In the records below, find the line with "Open the Device Category dropdown" and the line with "Open the comments"; return exactly those lines and every line between them.

***** INPUT DATA *****

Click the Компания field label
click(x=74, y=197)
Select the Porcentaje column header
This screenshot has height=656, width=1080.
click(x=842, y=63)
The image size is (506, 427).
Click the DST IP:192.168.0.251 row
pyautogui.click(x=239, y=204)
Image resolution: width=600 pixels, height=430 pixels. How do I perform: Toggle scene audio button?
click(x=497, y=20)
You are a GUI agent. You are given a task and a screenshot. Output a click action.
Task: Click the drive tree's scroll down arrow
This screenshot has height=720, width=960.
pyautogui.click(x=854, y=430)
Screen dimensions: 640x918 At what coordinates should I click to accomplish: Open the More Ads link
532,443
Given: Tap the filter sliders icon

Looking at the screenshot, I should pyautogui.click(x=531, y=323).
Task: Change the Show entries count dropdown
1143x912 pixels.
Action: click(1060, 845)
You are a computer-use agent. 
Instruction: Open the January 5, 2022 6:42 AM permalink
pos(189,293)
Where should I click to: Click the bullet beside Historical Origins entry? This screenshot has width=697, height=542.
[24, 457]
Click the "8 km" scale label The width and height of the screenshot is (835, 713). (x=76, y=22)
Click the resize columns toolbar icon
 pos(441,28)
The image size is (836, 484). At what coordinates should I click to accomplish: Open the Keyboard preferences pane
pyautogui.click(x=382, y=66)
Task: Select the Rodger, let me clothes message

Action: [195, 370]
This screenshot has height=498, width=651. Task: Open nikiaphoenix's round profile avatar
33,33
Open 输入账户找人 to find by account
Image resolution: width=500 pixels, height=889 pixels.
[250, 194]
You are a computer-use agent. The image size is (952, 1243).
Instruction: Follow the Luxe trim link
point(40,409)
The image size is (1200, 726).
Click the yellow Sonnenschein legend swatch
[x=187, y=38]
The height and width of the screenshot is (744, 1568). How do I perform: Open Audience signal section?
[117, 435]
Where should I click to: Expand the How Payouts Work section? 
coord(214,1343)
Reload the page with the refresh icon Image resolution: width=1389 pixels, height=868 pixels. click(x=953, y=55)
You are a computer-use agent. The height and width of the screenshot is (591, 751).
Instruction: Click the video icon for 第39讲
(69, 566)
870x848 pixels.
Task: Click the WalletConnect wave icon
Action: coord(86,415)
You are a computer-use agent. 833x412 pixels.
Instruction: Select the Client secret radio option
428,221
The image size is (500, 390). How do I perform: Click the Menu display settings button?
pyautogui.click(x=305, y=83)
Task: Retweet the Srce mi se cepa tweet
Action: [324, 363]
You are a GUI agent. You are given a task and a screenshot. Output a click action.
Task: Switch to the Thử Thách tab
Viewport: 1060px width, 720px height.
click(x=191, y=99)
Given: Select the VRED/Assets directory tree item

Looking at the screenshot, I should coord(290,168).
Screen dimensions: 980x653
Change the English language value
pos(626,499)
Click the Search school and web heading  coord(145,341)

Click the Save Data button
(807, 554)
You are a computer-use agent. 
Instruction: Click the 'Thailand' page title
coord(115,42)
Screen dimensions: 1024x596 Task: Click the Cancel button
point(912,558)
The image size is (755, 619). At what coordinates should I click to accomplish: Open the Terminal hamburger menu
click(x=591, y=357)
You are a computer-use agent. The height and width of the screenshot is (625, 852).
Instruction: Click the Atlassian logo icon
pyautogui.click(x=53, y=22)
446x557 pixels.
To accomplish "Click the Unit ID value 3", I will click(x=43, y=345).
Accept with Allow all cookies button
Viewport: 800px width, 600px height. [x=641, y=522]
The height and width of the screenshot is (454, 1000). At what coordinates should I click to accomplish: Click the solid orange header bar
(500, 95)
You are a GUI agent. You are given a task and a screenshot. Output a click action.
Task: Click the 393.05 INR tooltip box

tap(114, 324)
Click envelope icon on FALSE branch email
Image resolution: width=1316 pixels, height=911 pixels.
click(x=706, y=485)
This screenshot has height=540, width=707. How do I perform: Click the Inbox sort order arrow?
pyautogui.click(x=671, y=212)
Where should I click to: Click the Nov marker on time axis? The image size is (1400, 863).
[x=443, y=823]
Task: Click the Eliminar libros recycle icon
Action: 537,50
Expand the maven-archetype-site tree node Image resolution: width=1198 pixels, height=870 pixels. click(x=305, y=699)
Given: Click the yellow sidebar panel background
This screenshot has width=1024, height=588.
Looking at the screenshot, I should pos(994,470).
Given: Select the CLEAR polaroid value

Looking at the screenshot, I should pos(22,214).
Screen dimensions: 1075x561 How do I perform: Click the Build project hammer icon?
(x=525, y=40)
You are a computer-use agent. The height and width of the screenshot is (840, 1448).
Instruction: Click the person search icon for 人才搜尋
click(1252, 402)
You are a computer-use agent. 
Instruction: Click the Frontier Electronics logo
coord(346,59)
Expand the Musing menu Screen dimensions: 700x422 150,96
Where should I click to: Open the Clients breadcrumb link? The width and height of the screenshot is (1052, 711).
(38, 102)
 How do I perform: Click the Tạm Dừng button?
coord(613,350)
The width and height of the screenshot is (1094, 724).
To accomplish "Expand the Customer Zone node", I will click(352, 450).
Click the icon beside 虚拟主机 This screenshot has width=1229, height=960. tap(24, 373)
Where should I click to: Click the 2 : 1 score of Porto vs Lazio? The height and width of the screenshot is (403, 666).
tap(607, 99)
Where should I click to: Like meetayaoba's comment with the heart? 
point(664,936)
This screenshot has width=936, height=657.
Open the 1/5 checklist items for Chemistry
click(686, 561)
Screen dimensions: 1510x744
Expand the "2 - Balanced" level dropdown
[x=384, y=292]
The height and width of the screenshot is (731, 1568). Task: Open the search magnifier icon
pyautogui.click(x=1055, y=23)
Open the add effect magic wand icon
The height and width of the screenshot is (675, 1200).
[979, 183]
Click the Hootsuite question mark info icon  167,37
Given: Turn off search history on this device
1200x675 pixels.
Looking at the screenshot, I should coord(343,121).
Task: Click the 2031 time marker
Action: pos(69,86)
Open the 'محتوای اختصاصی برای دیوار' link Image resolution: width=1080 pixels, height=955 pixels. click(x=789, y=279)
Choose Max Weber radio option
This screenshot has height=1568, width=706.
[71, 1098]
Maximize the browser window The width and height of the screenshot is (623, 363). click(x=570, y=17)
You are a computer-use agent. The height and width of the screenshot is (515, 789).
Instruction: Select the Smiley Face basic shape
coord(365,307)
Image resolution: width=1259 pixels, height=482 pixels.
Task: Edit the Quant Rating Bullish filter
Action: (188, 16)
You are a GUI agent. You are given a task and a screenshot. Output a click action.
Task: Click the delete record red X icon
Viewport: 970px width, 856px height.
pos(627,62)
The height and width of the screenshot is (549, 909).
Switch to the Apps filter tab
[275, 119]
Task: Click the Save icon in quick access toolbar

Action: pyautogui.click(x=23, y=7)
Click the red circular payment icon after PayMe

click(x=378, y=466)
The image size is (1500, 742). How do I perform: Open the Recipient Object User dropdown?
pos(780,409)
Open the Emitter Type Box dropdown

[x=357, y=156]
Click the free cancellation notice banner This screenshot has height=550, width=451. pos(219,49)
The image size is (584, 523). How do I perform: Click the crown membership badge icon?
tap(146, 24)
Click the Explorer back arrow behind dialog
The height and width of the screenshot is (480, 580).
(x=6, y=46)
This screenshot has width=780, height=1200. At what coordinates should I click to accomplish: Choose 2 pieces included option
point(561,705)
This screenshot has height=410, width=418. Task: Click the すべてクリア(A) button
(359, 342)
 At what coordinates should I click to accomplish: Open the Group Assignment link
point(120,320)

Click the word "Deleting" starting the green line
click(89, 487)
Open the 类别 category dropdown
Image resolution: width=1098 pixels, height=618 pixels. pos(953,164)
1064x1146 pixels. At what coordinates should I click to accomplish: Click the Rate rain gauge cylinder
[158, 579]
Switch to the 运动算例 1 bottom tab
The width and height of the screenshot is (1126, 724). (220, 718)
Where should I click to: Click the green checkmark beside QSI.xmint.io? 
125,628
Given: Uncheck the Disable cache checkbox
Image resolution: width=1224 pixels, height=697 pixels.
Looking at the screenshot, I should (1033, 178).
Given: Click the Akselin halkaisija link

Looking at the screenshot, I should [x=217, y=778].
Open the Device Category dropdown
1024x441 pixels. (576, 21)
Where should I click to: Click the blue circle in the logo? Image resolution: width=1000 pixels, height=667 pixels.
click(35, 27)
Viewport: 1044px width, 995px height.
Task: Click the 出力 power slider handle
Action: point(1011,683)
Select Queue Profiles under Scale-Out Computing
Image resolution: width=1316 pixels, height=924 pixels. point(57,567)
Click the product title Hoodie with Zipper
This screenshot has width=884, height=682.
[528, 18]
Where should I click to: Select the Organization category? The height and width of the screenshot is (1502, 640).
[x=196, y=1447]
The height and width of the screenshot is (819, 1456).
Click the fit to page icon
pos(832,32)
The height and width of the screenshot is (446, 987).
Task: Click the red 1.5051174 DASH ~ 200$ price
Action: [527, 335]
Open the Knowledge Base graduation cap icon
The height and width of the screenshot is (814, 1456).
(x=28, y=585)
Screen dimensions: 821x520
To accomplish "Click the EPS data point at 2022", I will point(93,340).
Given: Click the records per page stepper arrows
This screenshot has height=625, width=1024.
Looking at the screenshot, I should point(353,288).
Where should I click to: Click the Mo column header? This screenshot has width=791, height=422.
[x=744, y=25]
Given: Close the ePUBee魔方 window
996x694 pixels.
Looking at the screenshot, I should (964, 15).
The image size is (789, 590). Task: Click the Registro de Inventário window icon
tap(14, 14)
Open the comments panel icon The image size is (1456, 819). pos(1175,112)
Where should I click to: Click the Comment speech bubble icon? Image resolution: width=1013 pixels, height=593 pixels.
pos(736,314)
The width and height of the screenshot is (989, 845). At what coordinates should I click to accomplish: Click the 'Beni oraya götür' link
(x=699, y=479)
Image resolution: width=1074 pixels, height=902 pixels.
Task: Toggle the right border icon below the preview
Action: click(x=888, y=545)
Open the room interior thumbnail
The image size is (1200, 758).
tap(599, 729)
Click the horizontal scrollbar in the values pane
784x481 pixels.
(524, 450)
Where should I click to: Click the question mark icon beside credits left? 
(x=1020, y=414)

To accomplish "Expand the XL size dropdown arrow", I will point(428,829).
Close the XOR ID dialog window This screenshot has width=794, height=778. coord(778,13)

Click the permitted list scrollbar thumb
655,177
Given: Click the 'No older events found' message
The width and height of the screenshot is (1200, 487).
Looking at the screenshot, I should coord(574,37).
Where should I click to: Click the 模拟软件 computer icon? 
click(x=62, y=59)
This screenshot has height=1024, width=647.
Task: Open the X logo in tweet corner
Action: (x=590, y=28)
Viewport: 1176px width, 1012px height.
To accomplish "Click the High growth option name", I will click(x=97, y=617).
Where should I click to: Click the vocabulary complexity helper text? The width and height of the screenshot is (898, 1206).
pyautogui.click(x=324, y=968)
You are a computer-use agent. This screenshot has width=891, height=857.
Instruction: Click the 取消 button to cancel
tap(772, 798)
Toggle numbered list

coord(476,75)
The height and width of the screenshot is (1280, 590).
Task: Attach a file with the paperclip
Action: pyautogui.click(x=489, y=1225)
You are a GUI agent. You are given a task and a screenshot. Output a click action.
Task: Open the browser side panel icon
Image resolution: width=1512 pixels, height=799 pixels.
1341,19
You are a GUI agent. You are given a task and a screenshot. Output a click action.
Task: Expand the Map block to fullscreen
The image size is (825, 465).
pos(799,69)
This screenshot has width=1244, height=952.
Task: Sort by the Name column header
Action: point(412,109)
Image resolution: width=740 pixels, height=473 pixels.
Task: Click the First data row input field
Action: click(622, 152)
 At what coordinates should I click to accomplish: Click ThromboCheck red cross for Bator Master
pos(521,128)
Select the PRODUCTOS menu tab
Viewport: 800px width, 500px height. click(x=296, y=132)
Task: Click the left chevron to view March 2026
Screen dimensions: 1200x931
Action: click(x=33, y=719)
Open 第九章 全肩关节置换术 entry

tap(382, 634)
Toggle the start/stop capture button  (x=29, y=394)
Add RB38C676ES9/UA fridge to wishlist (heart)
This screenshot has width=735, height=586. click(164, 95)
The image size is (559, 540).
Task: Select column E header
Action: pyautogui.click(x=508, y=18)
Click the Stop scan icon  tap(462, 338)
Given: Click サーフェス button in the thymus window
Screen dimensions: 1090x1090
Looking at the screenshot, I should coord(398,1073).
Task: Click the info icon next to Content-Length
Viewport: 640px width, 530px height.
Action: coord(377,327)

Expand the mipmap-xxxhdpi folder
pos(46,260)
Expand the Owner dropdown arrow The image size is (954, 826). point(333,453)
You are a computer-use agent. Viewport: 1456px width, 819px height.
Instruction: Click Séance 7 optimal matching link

*****

▶ TASK SOLUTION:
Open the Device Category dropdown
1024x441 pixels. (576, 21)
Where should I click to: Click the blue circle in the logo? Image resolution: width=1000 pixels, height=667 pixels.
click(35, 27)
Viewport: 1044px width, 995px height.
Task: Click the 出力 power slider handle
Action: point(1011,683)
Select Queue Profiles under Scale-Out Computing
Image resolution: width=1316 pixels, height=924 pixels. point(57,567)
Click the product title Hoodie with Zipper
This screenshot has width=884, height=682.
[528, 18]
Where should I click to: Select the Organization category? The height and width of the screenshot is (1502, 640).
[x=196, y=1447]
The height and width of the screenshot is (819, 1456).
Click the fit to page icon
pos(832,32)
The height and width of the screenshot is (446, 987).
Task: Click the red 1.5051174 DASH ~ 200$ price
Action: [527, 335]
Open the Knowledge Base graduation cap icon
The height and width of the screenshot is (814, 1456).
(x=28, y=585)
Screen dimensions: 821x520
To accomplish "Click the EPS data point at 2022", I will point(93,340).
Given: Click the records per page stepper arrows
This screenshot has height=625, width=1024.
Looking at the screenshot, I should point(353,288).
Where should I click to: Click the Mo column header? This screenshot has width=791, height=422.
[x=744, y=25]
Given: Close the ePUBee魔方 window
996x694 pixels.
Looking at the screenshot, I should (964, 15).
The image size is (789, 590). Task: Click the Registro de Inventário window icon
tap(14, 14)
Open the comments panel icon The image size is (1456, 819). pos(1175,112)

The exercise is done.